Find the line with "Instruction: Open the Give us feedback link" and the line with "has height=878, width=1317." in the entries below; output exactly those two lines, every line between them, and no others.

-------- TASK DATA --------

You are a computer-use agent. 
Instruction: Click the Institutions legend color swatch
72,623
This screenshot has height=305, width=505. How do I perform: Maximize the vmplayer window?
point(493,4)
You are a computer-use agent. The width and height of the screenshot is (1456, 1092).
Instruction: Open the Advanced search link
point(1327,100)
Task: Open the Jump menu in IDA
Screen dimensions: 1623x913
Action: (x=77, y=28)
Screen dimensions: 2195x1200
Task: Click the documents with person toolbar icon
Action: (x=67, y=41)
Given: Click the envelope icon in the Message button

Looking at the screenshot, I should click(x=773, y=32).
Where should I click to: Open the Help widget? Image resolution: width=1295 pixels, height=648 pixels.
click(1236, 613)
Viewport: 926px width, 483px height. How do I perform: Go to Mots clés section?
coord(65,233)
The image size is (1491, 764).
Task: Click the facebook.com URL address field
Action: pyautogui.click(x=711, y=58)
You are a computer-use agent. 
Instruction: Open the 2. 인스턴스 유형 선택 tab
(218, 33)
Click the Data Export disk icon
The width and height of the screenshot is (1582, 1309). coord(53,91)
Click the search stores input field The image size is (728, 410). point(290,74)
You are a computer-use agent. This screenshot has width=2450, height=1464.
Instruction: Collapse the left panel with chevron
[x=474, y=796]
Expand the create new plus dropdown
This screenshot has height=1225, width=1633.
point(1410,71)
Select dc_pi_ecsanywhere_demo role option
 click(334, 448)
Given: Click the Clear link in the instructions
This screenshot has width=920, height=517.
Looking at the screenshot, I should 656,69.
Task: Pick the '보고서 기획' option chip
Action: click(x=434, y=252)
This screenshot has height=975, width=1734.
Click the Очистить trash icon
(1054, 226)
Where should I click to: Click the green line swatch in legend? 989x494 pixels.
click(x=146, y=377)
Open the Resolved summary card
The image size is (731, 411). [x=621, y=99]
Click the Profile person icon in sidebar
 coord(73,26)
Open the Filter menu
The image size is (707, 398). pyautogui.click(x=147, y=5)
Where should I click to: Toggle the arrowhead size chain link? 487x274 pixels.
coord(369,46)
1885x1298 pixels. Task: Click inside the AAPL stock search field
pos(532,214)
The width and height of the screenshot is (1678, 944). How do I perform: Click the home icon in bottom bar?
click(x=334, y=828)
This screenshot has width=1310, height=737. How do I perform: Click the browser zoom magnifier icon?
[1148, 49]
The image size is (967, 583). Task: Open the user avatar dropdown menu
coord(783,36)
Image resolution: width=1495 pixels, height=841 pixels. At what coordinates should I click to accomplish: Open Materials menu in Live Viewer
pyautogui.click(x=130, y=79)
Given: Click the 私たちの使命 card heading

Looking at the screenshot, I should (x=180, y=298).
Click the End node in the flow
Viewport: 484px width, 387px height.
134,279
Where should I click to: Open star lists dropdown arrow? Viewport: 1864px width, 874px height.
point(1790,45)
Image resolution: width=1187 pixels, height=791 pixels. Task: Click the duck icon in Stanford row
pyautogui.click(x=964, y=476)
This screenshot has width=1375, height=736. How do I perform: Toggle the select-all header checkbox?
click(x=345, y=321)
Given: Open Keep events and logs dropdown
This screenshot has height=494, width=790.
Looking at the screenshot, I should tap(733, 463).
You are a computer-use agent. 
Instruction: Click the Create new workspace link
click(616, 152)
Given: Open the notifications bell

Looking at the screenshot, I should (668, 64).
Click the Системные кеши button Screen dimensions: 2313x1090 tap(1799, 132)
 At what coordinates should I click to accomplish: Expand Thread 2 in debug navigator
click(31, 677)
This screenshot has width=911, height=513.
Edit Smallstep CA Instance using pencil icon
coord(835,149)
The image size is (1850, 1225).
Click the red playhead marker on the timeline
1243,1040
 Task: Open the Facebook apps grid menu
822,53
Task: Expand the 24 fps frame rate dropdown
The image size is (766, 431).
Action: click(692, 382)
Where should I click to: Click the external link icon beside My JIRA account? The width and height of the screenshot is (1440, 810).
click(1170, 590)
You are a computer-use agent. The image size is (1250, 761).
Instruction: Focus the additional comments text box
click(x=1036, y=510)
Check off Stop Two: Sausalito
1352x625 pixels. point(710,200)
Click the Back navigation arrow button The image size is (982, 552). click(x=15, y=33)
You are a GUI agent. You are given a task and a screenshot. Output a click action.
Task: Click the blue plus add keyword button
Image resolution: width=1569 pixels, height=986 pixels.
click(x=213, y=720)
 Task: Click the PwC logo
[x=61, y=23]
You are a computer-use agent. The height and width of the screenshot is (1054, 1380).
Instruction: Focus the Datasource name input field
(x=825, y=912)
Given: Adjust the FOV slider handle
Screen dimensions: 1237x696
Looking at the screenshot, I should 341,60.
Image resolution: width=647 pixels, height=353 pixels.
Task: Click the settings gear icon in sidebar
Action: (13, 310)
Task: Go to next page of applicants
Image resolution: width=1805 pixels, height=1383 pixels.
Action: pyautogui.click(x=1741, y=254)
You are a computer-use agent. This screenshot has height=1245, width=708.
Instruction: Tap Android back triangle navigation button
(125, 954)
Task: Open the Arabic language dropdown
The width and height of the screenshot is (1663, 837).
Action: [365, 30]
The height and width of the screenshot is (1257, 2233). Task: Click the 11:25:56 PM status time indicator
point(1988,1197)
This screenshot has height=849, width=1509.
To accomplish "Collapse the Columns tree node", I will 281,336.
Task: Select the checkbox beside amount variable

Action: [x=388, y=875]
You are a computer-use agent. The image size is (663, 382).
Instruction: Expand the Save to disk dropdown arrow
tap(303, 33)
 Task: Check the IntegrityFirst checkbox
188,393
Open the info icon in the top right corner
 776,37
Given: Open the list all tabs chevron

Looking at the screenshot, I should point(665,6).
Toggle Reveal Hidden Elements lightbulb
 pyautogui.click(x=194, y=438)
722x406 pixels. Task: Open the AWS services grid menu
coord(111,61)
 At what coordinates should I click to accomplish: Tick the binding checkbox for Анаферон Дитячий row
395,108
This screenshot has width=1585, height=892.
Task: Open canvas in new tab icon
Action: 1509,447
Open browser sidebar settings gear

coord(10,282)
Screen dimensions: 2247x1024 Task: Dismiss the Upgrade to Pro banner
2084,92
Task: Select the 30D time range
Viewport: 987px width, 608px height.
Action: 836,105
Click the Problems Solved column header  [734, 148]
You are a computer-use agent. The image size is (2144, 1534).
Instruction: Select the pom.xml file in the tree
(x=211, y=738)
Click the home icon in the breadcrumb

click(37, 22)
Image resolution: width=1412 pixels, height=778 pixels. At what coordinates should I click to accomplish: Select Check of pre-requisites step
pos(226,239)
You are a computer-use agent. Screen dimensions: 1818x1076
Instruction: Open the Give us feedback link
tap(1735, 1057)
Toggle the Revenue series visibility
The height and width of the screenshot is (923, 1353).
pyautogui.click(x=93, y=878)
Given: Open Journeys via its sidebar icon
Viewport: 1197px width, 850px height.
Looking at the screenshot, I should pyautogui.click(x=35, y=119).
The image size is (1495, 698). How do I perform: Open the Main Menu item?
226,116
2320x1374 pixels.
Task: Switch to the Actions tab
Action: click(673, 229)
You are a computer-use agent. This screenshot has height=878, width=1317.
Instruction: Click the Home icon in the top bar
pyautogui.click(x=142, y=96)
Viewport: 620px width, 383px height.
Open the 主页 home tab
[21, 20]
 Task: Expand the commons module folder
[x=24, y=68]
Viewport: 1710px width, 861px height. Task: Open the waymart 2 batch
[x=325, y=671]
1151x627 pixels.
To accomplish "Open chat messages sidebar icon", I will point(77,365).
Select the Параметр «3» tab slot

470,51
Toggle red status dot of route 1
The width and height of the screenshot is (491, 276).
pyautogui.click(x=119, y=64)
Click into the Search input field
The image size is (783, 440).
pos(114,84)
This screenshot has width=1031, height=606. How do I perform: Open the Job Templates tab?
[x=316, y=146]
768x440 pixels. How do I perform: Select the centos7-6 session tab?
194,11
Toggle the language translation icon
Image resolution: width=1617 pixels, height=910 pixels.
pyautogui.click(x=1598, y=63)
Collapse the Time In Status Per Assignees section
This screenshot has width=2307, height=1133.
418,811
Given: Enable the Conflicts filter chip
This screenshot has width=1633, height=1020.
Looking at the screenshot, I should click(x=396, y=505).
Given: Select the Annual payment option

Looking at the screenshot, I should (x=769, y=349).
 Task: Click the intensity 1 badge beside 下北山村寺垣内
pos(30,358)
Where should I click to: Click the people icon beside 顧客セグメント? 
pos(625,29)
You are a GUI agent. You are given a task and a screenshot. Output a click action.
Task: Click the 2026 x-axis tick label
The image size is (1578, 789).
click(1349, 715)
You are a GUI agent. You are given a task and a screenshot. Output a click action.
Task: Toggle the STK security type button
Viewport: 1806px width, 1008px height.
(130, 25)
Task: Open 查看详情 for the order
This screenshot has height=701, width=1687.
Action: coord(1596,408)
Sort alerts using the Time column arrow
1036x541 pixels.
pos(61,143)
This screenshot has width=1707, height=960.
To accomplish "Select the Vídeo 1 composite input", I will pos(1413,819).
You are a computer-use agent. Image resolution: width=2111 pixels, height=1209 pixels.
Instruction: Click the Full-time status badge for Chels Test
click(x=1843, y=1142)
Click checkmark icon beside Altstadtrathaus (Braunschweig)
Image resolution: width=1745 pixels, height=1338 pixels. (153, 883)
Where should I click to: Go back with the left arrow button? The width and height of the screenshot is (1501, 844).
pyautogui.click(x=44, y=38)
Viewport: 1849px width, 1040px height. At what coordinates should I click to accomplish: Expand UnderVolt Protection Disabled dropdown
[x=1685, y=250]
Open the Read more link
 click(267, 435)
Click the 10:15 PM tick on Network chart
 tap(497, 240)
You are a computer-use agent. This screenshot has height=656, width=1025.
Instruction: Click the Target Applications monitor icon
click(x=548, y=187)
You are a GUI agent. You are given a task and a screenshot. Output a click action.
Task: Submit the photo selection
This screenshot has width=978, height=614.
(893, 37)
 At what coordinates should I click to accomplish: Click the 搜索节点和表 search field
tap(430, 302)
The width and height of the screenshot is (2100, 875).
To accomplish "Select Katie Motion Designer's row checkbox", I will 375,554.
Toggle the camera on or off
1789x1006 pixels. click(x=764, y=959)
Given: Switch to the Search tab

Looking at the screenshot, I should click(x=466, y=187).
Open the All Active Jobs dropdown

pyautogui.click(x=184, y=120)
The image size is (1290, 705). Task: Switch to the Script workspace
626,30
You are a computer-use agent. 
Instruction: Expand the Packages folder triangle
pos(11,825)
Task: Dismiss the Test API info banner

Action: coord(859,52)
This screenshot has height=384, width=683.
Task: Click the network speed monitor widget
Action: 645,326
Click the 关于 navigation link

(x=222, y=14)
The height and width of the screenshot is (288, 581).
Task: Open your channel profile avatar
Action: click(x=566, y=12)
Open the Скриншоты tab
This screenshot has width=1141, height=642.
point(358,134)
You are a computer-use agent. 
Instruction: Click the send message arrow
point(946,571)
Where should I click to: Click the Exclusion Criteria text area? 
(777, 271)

--------

» **REPLY**:
Instruction: Open the Give us feedback link
tap(1735, 1057)
Toggle the Revenue series visibility
The height and width of the screenshot is (923, 1353).
pyautogui.click(x=93, y=878)
Given: Open Journeys via its sidebar icon
Viewport: 1197px width, 850px height.
Looking at the screenshot, I should pyautogui.click(x=35, y=119).
The image size is (1495, 698). How do I perform: Open the Main Menu item?
226,116
2320x1374 pixels.
Task: Switch to the Actions tab
Action: click(673, 229)
You are a computer-use agent. This screenshot has height=878, width=1317.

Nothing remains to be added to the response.